- Task requirements -
Reproduce the listing that follows with no differences at all.
---------------
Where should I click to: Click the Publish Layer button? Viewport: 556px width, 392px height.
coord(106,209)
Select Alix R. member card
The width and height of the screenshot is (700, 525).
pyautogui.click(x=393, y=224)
---------------
- Solution -
Where should I click to: Click the Publish Layer button? Viewport: 556px width, 392px height.
coord(106,209)
Select Alix R. member card
The width and height of the screenshot is (700, 525).
pyautogui.click(x=393, y=224)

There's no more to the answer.